References to Hamlet abound in A Sentimental Journey, stimulated first and foremost by the protagonist's own name: Yorick is also the name of the deceased court jester whose skull Prince Hamlet famously holds in contemplation during his speech in Act 5, Scene 1 of that play. Sterne makes a direct allusion to this speech in Volume 1:

Alas, poor Yorick! cried I, what art thou doing here? On the very first onset of all this glittering clatter, thou art reduced to an atom—seek—seek some winding alley, with a tourniquet at the end of it, where chariot never rolled or flambeau shot its rays—there though mayest solace thy soul in converse sweet with some kind grisset of a barber's wife, and get into such coteries!—

Sterne's Yorick says this to himself when he feels overwhelmed and insecure upon his arrival in Paris, but the line "Alas, poor Yorick!" is a direct quote from the opening of Hamlet's speech. 
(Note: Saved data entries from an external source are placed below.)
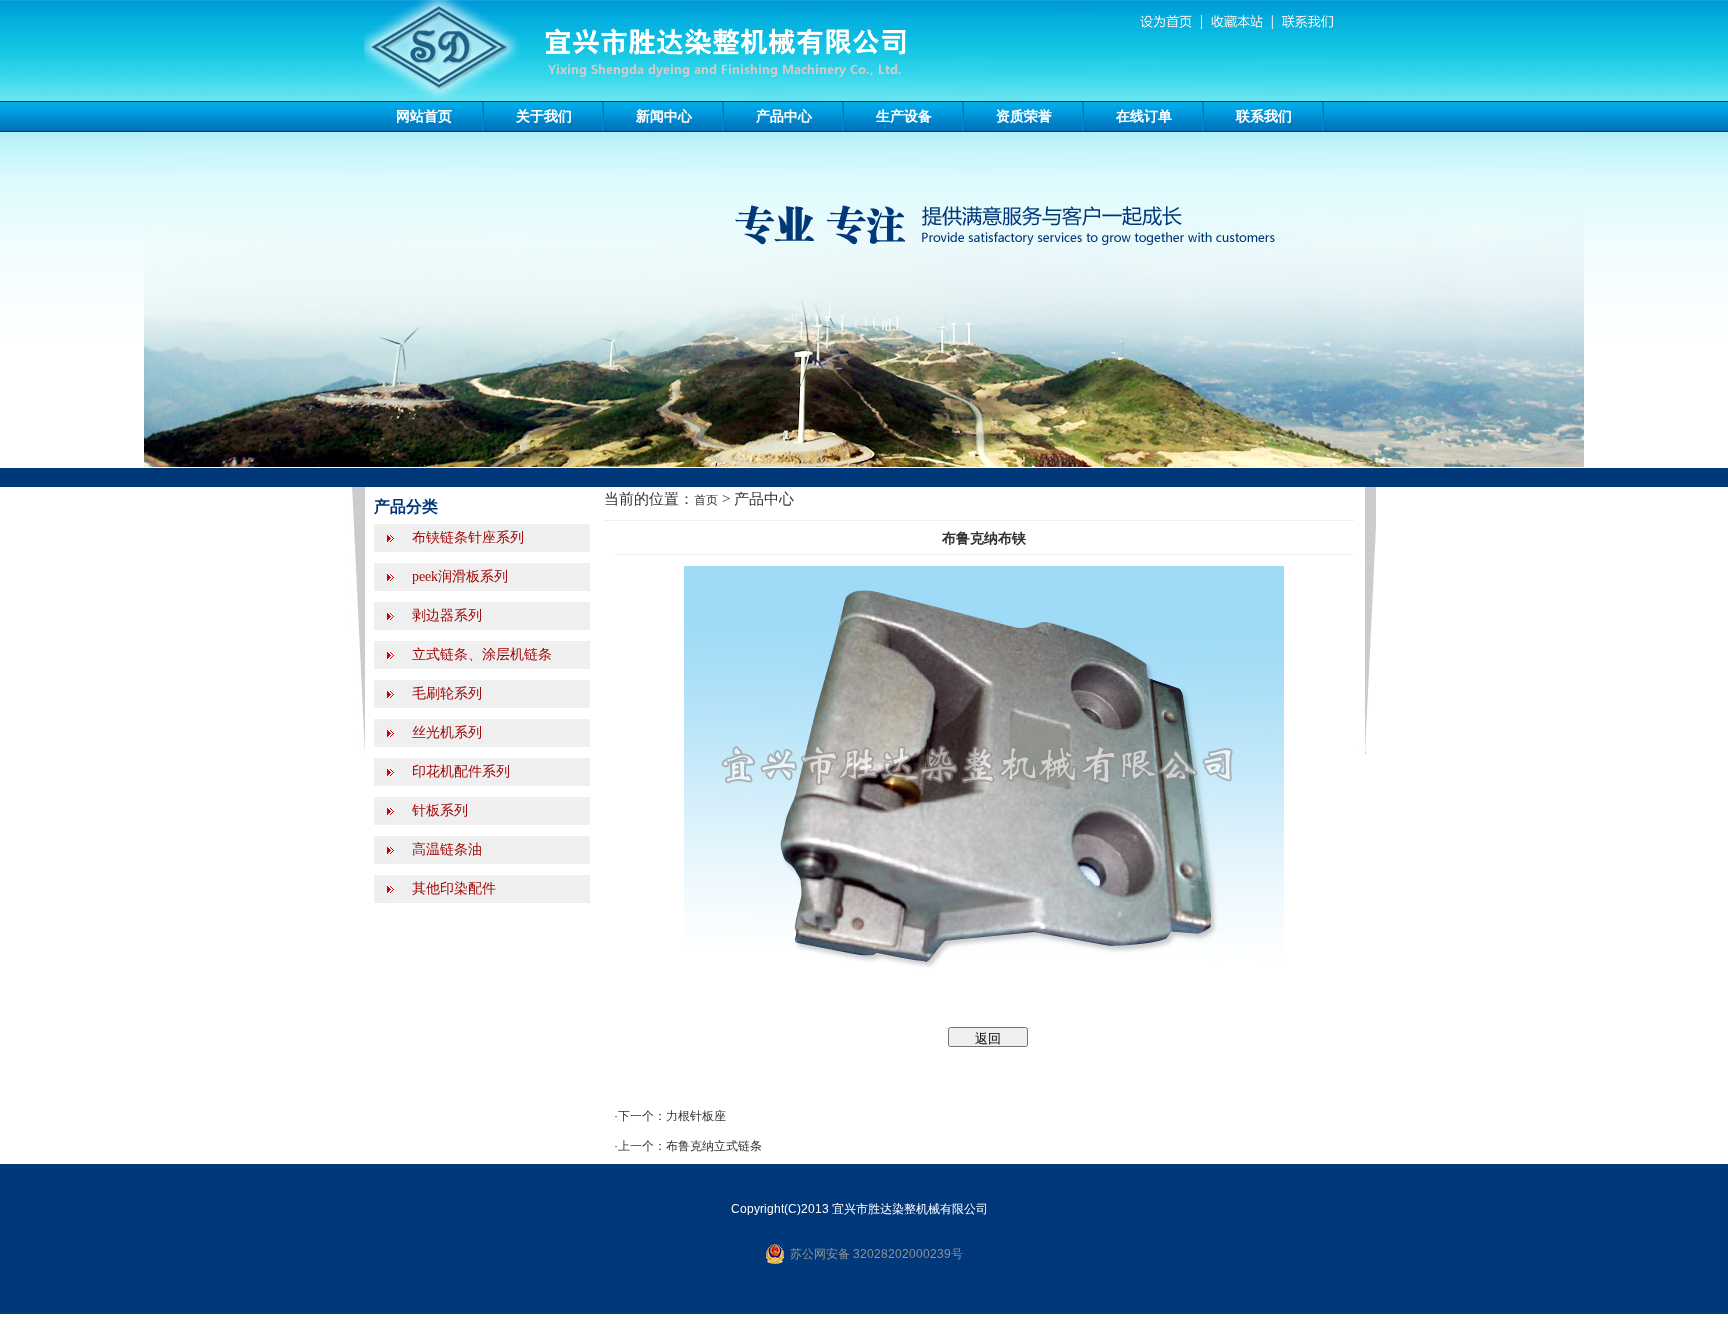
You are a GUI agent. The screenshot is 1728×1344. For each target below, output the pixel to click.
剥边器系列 (445, 615)
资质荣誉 (1024, 116)
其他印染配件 (452, 888)
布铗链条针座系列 (466, 537)
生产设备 (904, 116)
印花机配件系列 (459, 771)
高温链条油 (445, 849)
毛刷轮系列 (445, 693)
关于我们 (544, 116)
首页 (706, 500)
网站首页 (424, 116)
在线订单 (1144, 116)
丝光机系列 (445, 732)
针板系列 (438, 810)
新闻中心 (664, 116)
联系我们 (1264, 116)
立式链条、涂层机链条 (480, 654)
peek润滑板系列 (458, 576)
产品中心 (784, 116)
Later, in Volume 2, Count B*** reveals to Yorick the Shakespearian origins of his name—of which Yorick is somehow unaware. Ultimately, it will be a confusion between Sterne's Yorick and Shakespeare's Yorick that enables Sterne's Yorick—who has illegally traveled to France—to get a legally issued passport. 

The association of Yorick with a jester from Hamlet (albeit a dead one) makes sense, given the great comedy of Yorick’s travels detailed in A Sentimental Journey. Like the Shakespearean fool, Yorick holds up an exaggerated, satirical mirror to reality in the hopes of depicting it in its full, ridiculous truths.